What is cervicalgia M54.2 in simple terms? Cervicalgia is the medical term for neck pain. M54.2 is the billing code that represents it. When your doctor writes M54.2 on your chart, they are documenting that your neck hurts without tying it to a specific structural diagnosis.

What is M54 2 — is it the same as a neck injury? Not necessarily. M54.2 covers general neck pain, which can come from muscle strain, poor posture, stress, or minor trauma. A neck injury with a confirmed structural cause — like a fracture or disc rupture — would use a different, more specific ICD-10 code.

Can M54.2 and M54.12 appear on the same claim? Yes. M54.12 covers cervical radiculopathy (nerve root pain radiating down the arm), and M54.2 covers localized neck pain. Because no Excludes1 restriction exists between them, you can bill both when clinical documentation supports both conditions independently.

Can you use M54.2 for chronic neck pain? Yes. M54.2 works for both acute and chronic cervicalgia. When the pain is chronic (lasting longer than three months), add G89.29 as a secondary diagnosis code. This combination better supports medical necessity for extended treatment plans.

Is M54.2 billable by chiropractors and physical therapists? Absolutely. M54.2 is billable across multiple specialties including primary care, orthopedics, chiropractic, physical therapy, neurology, and pain management. Each specialty may pair it with different CPT codes based on the services they provide.

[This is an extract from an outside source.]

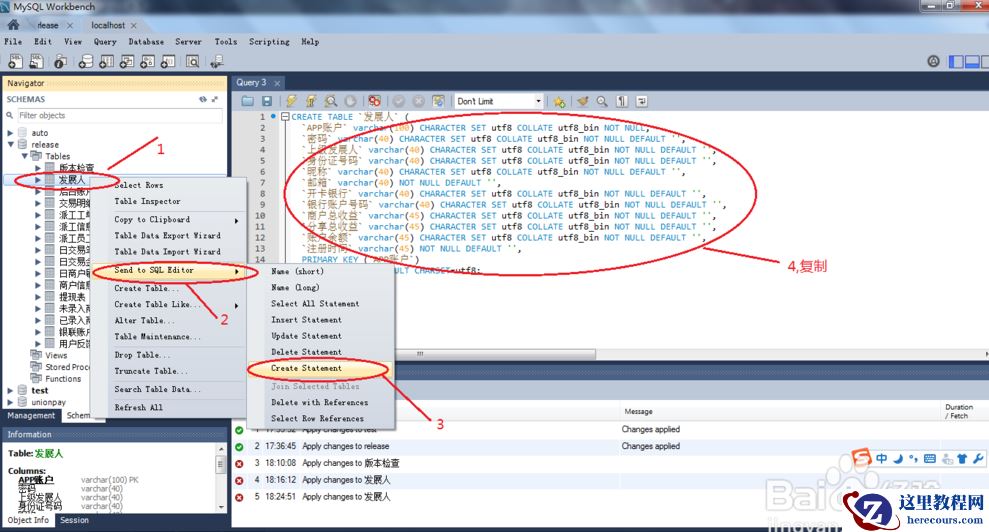
Task: Click the save script floppy disk icon
Action: [267, 101]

What happens if I use M54.2 when a disc disorder is confirmed? The claim will likely get denied. The Excludes1 rule on M54.2 prohibits using it when a cervical intervertebral disc disorder drives the pain. In that case, the M50 series takes over.

What is the difference between M54.2 and M54.12? M54.2 covers localized neck pain (cervicalgia) without nerve involvement. M54.12 covers cervical radiculopathy, meaning the neck pain radiates down the arm because of nerve root compression. They describe different clinical presentations and coders can use both when documentation supports both.

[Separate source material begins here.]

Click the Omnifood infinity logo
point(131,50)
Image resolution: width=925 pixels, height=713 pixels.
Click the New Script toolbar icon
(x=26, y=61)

Final Word: Master M54.2 and Keep Your Neck Pain Claims Clean

Understanding what is diagnosis code M54.2 gives every provider, coder, and biller a meaningful edge. This one code powers millions of claims every year across every practice setting that treats neck pain — and doing it right makes a measurable difference in reimbursement, compliance, and clinical accuracy.

The core rules are simple: use M54.2 when the documentation supports localized cervical pain without a disc disorder as the cause, document with specificity every single time, add G89.29 when chronic pain enters the picture, and always respect the Excludes1 relationship with M50 codes.

As 2026 continues, payers keep raising the documentation bar. They want specificity. They want clinical support. And they will deny claims where M54.2 appears without the documentation muscle to back it up.

Stay sharp. Code with precision. And when the clinical picture shows you something more specific than simple neck pain, follow the evidence and pick the right code.


This article provides educational information for medical coders, billers, healthcare providers, and patients. Always verify all coding decisions against the official ICD-10-CM FY2026 guidelines published by CMS and NCHS, as well as payer-specific policies.